--- PROBLEM REQUIREMENTS ---
Print the data below again in full, exactly as it stands, with no images.

--- DATA RECORDS ---
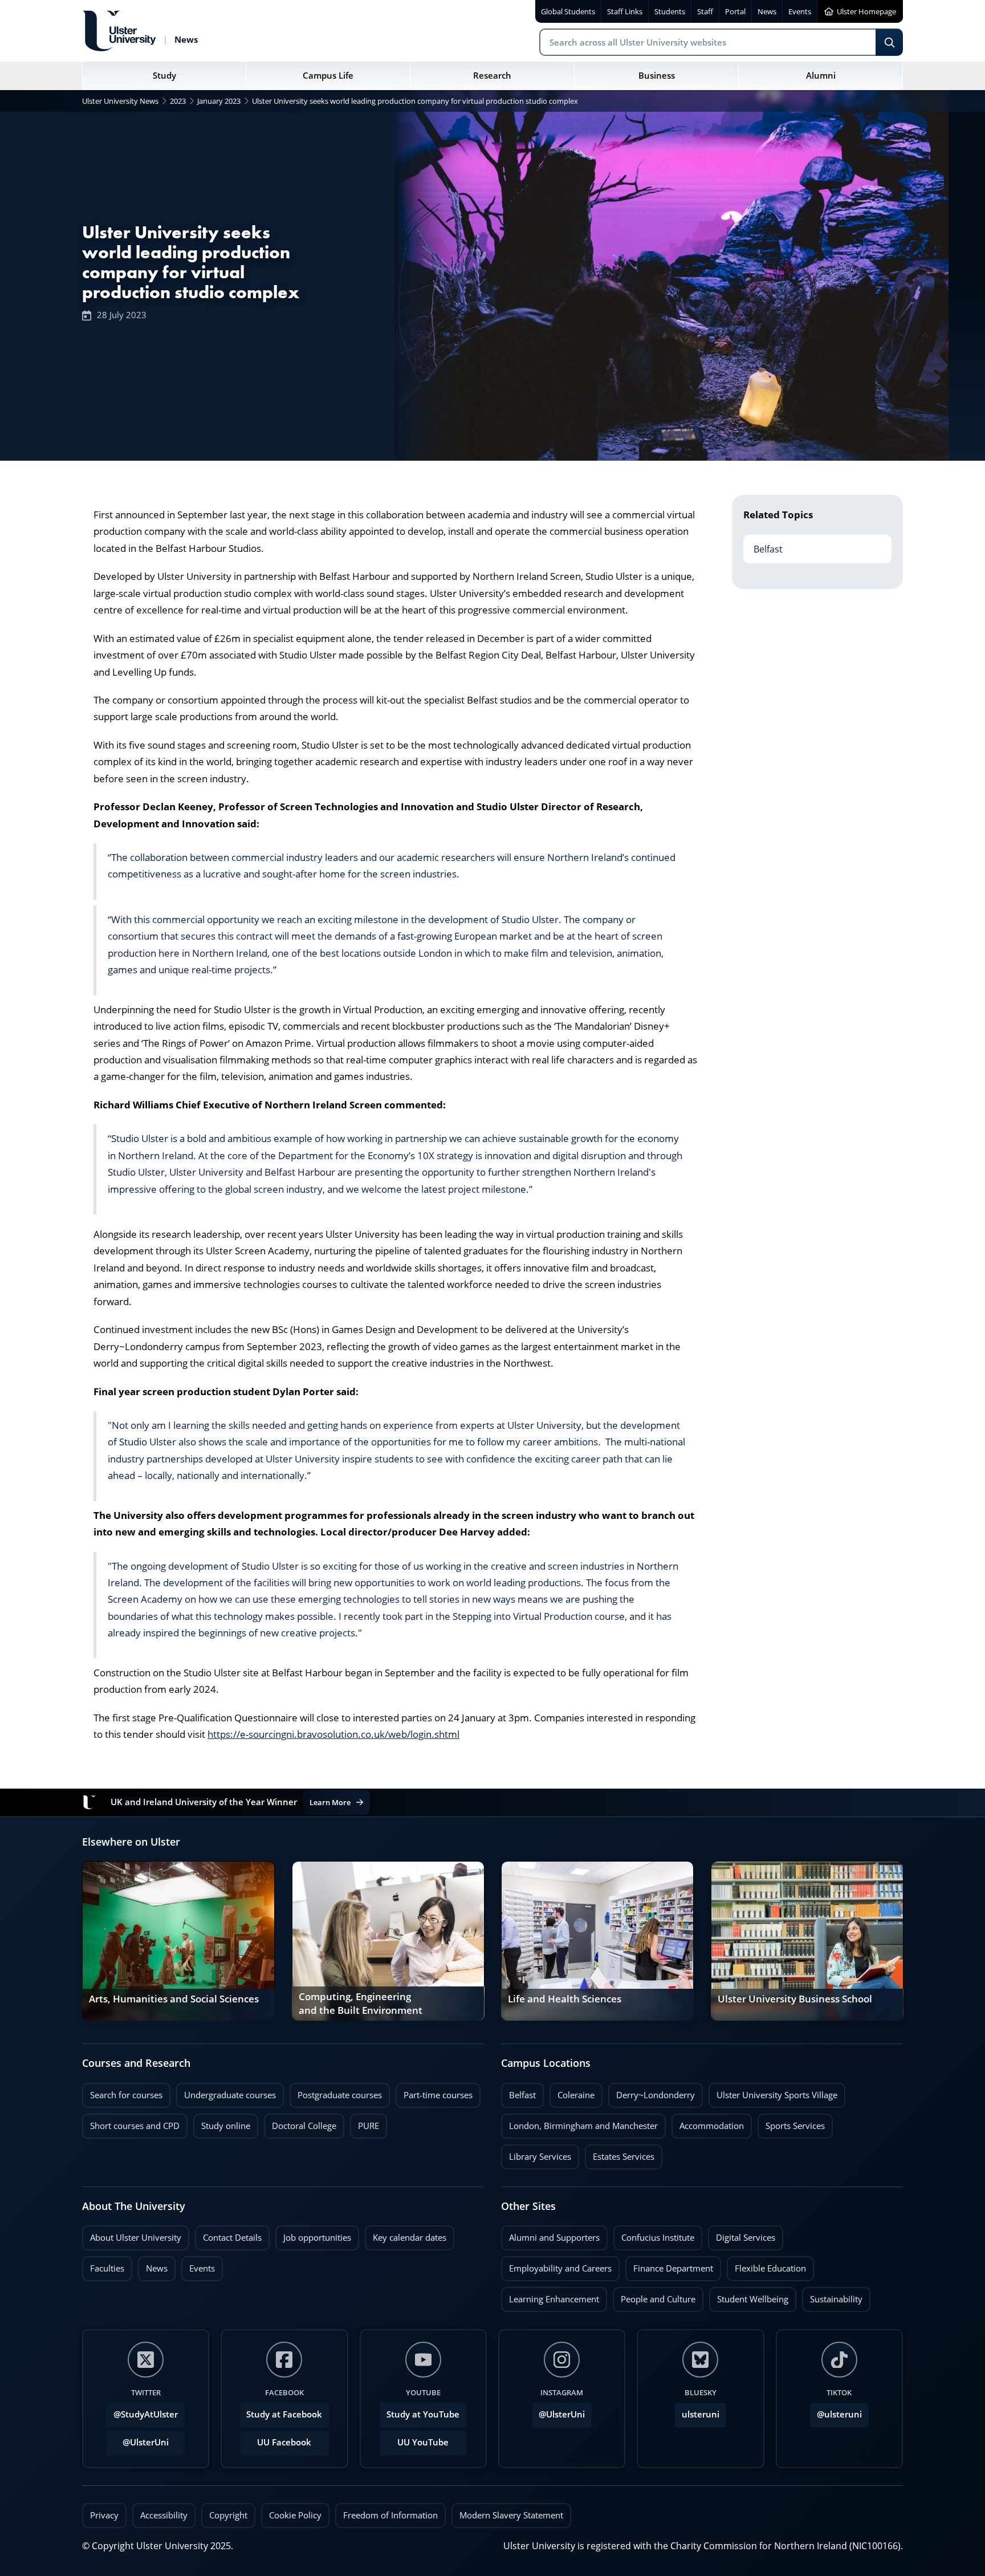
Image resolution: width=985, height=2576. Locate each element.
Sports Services (791, 2123)
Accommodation (707, 2123)
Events (198, 2265)
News (153, 2265)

--- RESPONSE BOX ---
Image resolution: width=985, height=2576. Locate each element.
Sports Services (791, 2123)
Accommodation (707, 2123)
Events (198, 2265)
News (153, 2265)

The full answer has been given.